This documentary was recently aired on Al Jazeera on the programme Witness, a weekly show that aims to 'by Joe Loncraine and it focusses on two migrants from Benin who go to Lagos, Nigeria in search of a better life. As slum tourism is the in-thing among documentary filmmakers on African cities, this one fits right in. It raises the usual questions of who is telling Africa's story, how and why? How are these Africans telling their story within this documentary, what is it's framing? How is Lagos the city, it's slums and it's inhabitants represented on screen? By the looks of things, not very well. Unlike some of the commenters on AJE's site or the upset multitudes on Nairaland, I think it's really great that these stories are being told and I have no problem with Nigeria or any other country's poor being given a platform to speak. However, when it becomes fashionable for the world's media to tell only one particular kind of story about a city and this becomes the perceieved major, singular narrative of a city, I think it becomes probelmatic and especially so when that narrative (with all due respect to the filmmaker) isn't presented well. A city has many complex, interwoven stories.
The act of giving of voice to stories -by making a film, writing a news article - is as crucial as the telling because the framing, context and intent etc is what also (not solely) gives meaning to a story, determines audience reception and what genre the story falls into. This feels like a cross between observational anthropology and poverty porn, because, despite the filmmaker's most likely good intentions, the film doesn't create a bond with Makoko or many of its people seen throughout the film - they're fleeting, sometimes dragging stories, but the glue that binds a viewer to a character/story somehow isn't there.
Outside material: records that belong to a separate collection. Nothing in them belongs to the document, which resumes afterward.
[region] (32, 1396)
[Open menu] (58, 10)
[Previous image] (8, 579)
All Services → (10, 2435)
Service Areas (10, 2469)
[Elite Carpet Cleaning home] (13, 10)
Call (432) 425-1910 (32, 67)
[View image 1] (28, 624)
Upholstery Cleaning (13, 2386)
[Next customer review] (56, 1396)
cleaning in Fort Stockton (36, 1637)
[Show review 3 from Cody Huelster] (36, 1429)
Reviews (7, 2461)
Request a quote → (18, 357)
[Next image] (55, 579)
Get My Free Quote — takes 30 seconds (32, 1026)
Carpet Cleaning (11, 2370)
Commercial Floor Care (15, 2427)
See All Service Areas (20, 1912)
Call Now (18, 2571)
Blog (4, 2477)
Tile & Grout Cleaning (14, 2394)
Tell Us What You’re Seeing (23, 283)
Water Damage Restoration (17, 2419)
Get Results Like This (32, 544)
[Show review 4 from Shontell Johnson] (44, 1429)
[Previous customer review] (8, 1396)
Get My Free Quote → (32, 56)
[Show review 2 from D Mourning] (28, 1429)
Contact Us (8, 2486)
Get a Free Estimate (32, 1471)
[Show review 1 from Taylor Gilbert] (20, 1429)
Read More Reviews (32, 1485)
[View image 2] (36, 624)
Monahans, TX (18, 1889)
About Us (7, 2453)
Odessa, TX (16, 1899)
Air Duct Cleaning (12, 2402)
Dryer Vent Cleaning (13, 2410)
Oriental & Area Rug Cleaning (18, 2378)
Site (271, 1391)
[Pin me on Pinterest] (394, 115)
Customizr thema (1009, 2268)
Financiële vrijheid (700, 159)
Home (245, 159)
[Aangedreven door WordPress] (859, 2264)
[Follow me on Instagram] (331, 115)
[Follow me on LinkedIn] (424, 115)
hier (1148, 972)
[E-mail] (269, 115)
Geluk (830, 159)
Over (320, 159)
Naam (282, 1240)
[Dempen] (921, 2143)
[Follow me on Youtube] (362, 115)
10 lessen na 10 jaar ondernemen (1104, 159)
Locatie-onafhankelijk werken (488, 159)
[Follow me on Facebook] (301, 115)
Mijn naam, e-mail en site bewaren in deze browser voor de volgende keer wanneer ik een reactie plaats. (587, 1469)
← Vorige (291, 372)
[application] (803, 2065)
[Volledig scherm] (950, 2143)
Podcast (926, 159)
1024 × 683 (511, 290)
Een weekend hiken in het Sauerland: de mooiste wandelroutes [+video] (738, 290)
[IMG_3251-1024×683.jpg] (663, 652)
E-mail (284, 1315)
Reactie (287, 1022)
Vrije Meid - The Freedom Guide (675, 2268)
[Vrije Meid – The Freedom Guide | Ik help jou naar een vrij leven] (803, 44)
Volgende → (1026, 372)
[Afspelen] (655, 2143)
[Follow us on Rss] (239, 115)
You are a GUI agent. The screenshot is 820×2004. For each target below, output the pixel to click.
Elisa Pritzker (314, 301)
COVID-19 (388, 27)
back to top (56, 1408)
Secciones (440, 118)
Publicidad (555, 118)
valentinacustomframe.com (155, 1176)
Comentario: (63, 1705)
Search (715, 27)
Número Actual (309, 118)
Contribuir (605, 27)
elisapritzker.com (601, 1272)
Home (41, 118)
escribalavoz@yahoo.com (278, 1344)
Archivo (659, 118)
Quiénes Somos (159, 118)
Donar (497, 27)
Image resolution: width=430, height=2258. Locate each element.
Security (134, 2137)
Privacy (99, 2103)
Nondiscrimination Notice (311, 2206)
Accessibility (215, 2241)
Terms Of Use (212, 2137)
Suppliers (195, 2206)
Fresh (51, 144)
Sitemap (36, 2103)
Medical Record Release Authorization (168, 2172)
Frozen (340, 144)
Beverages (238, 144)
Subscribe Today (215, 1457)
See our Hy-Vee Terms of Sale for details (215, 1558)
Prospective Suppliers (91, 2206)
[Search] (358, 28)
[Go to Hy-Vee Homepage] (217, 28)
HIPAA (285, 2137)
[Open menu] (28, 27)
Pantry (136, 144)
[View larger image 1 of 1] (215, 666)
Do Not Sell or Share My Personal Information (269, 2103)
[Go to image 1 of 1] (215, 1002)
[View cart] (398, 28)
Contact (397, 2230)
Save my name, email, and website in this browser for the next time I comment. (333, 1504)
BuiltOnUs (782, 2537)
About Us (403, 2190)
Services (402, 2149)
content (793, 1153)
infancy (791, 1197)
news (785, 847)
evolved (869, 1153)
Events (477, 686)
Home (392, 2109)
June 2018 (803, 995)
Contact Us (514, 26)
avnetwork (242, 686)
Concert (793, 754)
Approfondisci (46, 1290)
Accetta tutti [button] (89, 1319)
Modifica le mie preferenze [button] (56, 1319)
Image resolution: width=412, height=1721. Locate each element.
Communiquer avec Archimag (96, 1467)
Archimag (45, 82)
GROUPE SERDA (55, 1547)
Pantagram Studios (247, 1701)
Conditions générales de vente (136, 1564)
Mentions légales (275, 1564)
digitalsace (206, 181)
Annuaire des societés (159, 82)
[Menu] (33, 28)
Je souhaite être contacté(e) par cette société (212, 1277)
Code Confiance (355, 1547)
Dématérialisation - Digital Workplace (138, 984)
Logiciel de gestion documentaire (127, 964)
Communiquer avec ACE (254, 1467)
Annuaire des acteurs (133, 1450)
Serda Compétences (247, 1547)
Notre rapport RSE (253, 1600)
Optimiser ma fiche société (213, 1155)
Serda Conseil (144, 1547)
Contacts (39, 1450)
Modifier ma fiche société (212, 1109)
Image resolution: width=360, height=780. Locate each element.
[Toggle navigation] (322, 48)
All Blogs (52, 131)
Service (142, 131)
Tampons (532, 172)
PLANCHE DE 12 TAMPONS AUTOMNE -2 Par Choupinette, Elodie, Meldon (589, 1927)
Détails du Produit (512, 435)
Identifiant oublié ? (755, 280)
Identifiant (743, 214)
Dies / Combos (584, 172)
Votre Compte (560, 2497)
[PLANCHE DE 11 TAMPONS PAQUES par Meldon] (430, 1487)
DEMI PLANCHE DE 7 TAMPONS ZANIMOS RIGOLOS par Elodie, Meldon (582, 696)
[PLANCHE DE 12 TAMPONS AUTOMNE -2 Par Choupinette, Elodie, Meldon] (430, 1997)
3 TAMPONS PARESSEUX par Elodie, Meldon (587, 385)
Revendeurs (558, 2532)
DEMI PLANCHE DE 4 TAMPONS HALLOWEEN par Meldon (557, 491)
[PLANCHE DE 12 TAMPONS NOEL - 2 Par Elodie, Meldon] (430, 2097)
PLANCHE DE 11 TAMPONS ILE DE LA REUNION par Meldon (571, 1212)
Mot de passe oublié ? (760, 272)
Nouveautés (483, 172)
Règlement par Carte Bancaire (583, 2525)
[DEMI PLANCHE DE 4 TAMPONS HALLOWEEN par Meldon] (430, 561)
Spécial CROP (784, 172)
It feels like you're meant to just get a glimpse and move on. In the role of anthropologist armed with a camera, the filmmaker gives no introduction nor political or social context to Makoko or Lagos - instead the (international) viewer is thrown in the deep end. As a documentary film concept it might be all edgy and stuff, but unfortunately it doesn't work here.
After the protagonists have told their stories of migration, the anthropologist/filmmaker goes to the school (around 4:00) where poor, non-speaking, inquisitive children are filmed. No explanation nothing, onto the next scene. And so it goes: lots of stories belonging to nameless, ageless people whose characters and circumstance you never really get to know... If Wole Soyinka was outraged by BBC's documentary, Welcome to Lagos, I can't imagine how he'll respond to this. It's a million times worse. And unlike the BBC's one which had the sickest afrobeat soundtrack, this one doesn't have much of that. Instead it invites us to observe (not engage with) the poor slum dwellers of Lagos, all filmed from behind a Conradesque camera lens.